Zulip Chat Archive
Stream: graph theory
Topic: Formalization of Vizing's theorem
arohee (Sep 11 2025 at 00:24):
I just finished formalizing a constructive proof of Vizing's theorem in Lean:
Every simple undirected graph can be edge colored using a number of colors that is at most one greater than the maximum degree of the graph.
In particular, my proof is a verified implementation of the Misra and Gries edge coloring algorithm, which is also polynomial time.
My formalization can be found here: https://github.com/aroheebhoja/vizing/blob/main/Vizing/Main.lean
I plan to write up this result, as well as submit some auxiliary lemmas (mostly about lists and arrays) as contributions to Mathlib.

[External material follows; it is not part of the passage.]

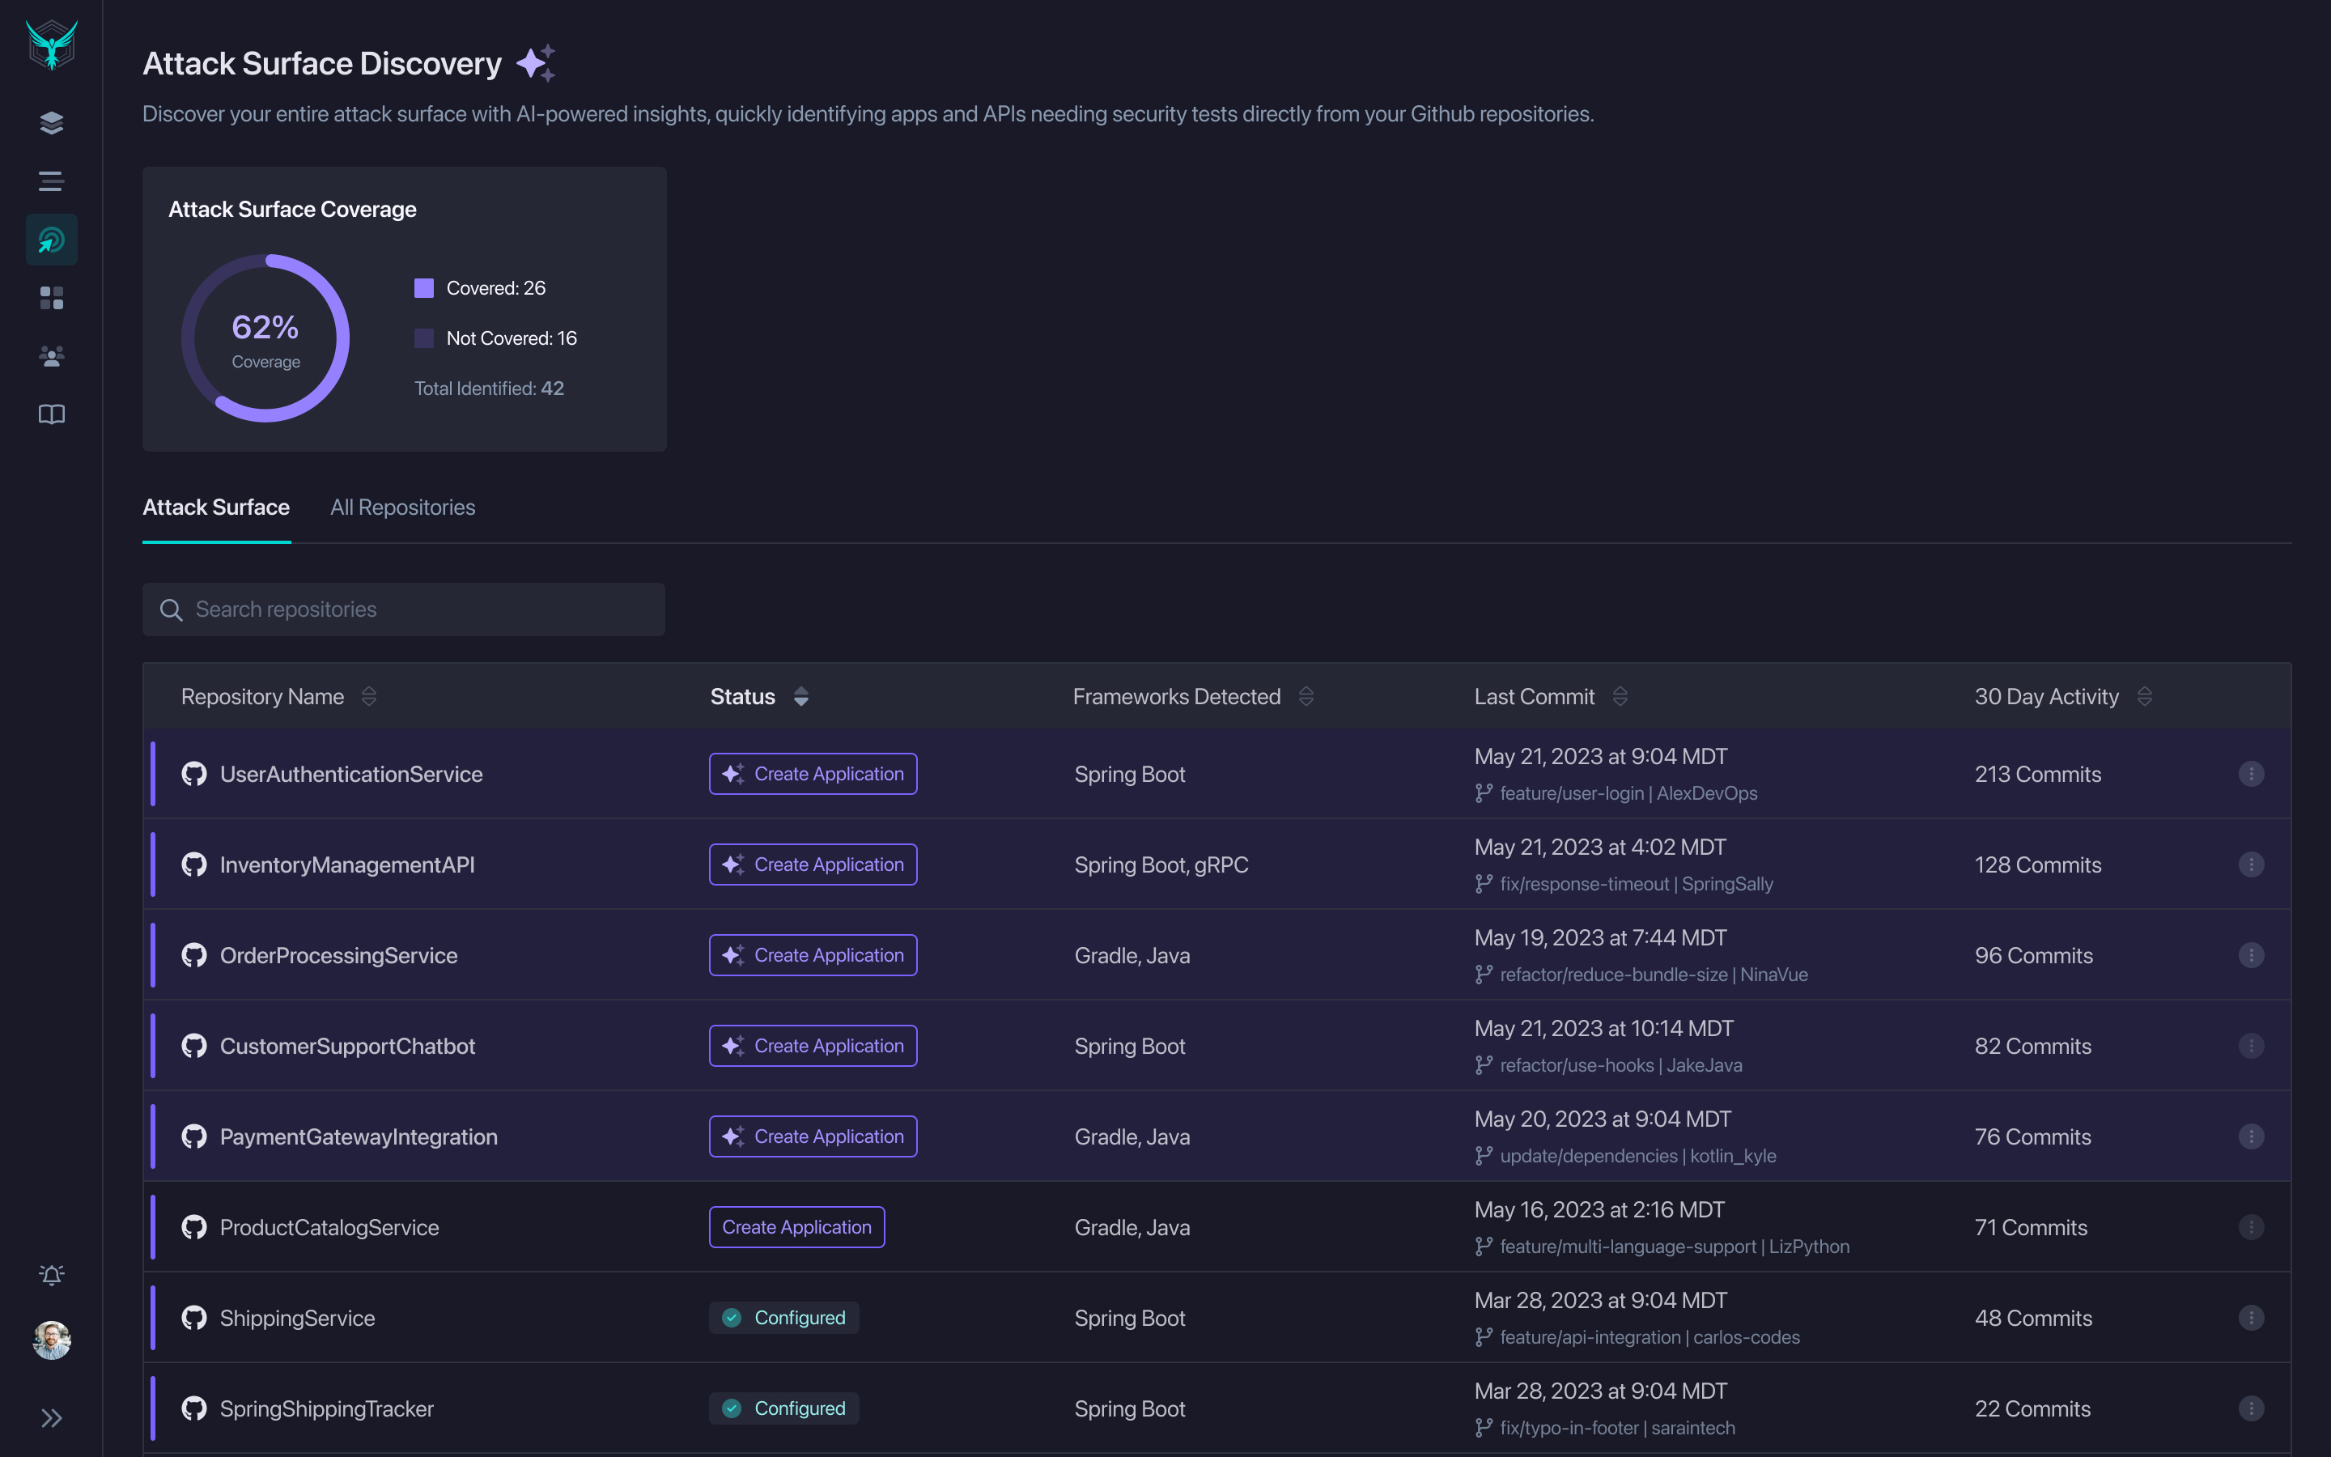
Task: Sort by Repository Name column
Action: tap(369, 696)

Would appreciate any comments or advice!
Vlad Tsyrklevich (Sep 11 2025 at 06:34):
Nice work! I looked at the upsteaming file, some quick notes:
- For mathlib style, numerical indices like h1 should subscripts, e.g. h\1
- You can use dot notation to shorten some proofs, e.g. if
foohas type List, you can usefoo.barinstead ofList.bar foo. - For
chain'_mem_notMem_of_nodup_prefix_length_lt, there's two things proved and the first doesn't have to do with List.Chain' so those should be separate, and the second conclusion seem like it may just be a form ofchain'_rel_of_idx_consecso perhaps it is subsumed at that - Incidentally, I have a form of
chain'_rel_of_idx_consecunder review at #25812 pop_size_ltcan be provedby grind, which means perhaps it should just be inlined wherever it's used as such.

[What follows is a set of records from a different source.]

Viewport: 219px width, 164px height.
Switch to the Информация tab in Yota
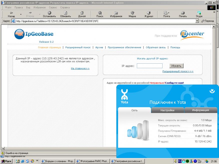pyautogui.click(x=201, y=110)
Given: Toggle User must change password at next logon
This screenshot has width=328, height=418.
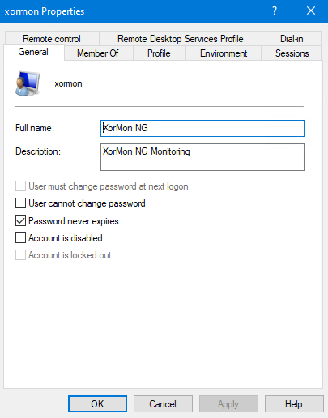Looking at the screenshot, I should coord(20,186).
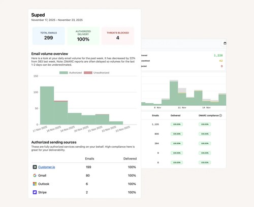Screen dimensions: 254x207
Task: Click the Emails column header in sources table
Action: click(89, 158)
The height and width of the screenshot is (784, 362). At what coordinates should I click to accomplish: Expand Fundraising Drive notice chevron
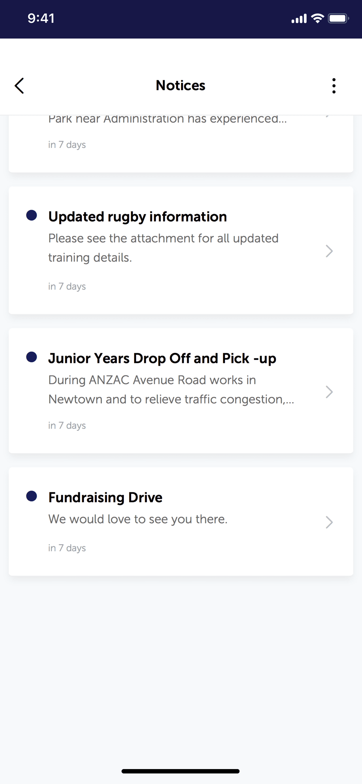pos(329,522)
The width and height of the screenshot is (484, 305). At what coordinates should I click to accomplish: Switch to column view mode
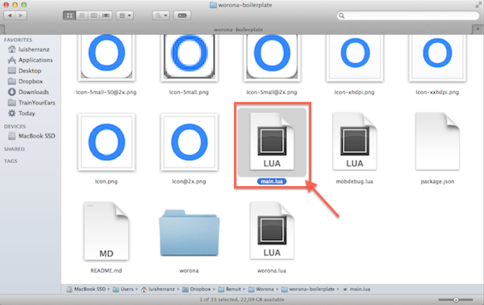tap(94, 15)
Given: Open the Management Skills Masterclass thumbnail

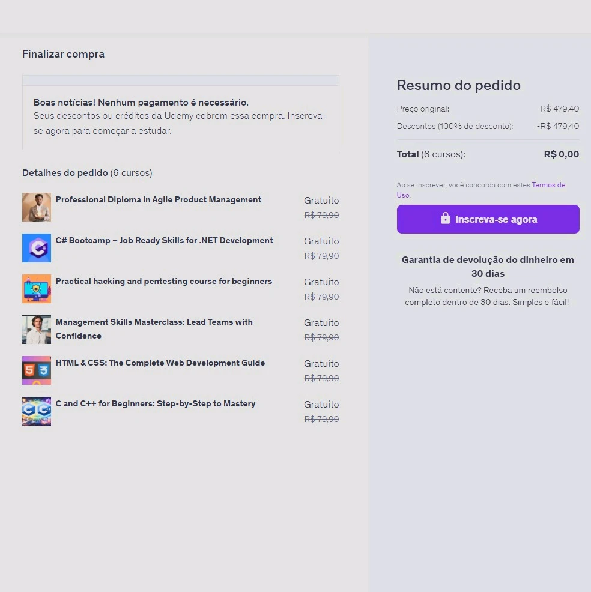Looking at the screenshot, I should tap(37, 330).
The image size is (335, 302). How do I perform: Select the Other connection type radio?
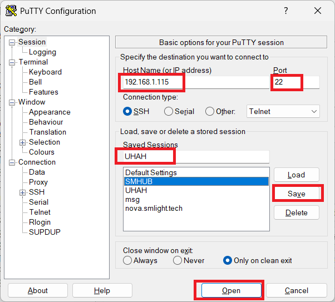pos(210,111)
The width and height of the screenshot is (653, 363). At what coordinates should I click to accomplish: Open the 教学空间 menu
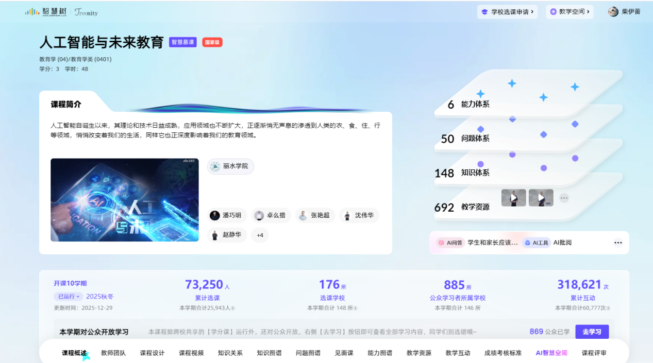569,12
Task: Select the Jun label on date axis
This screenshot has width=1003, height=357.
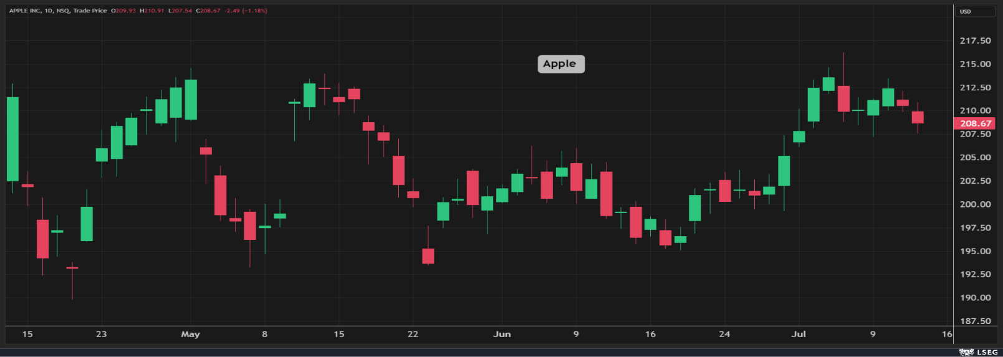Action: tap(502, 334)
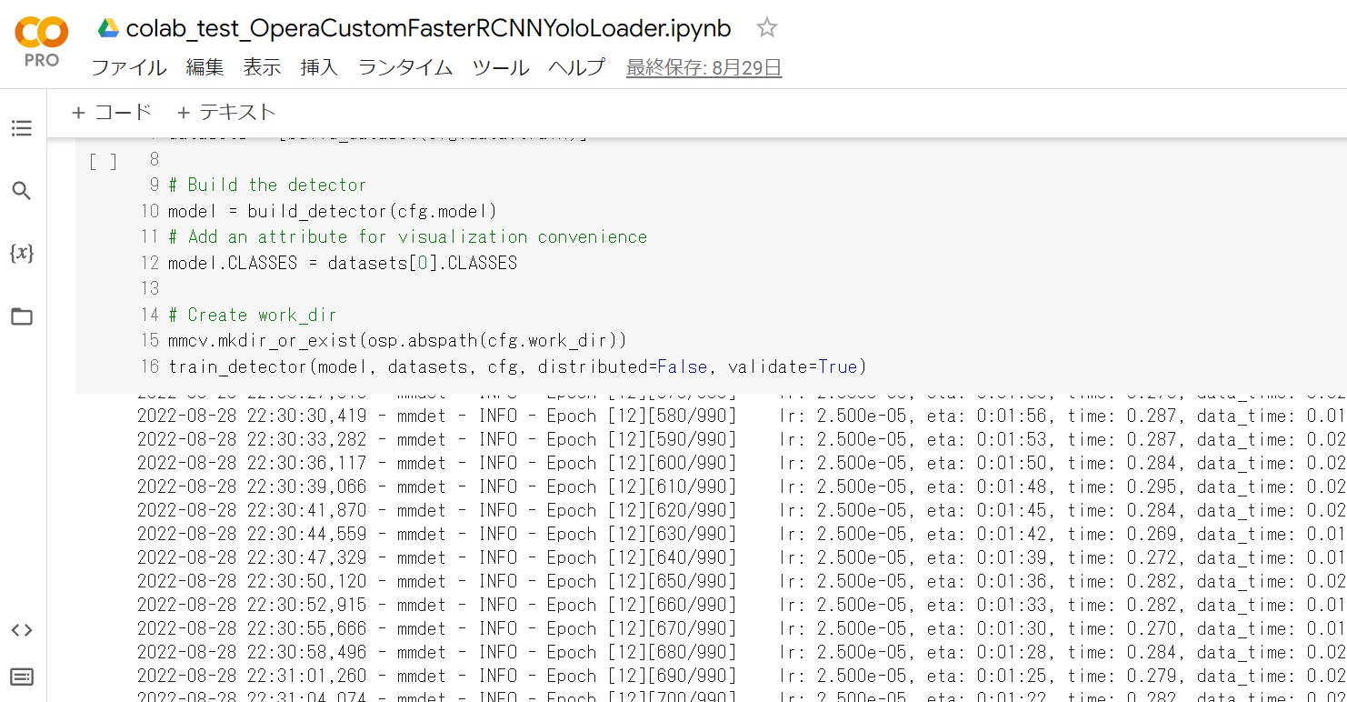Star the notebook using the star icon

click(x=766, y=27)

Vlad Tsyrklevich (Sep 11 2025 at 06:47):
length_le_length_of_nodup_of_subsetcan be proven using the termL.subperm_of_subset hl hsubset |>.length_le. Since you only use it in one place, it may be worth inling.- Instead of
back_of_back?being an existential, perhaps it should be a lemma relating back? to back likeList.getLast?_eq_getLastis for Lists
Snir Broshi (Sep 19 2025 at 10:59):
Incredible! Do you plan to submit the Vizing proof to Mathlib?
Chris Wong (Oct 07 2025 at 04:41):
You might like to use docs#Sym2, which handles the symmetry condition for you. Though I'm not sure how that would work with your array representation.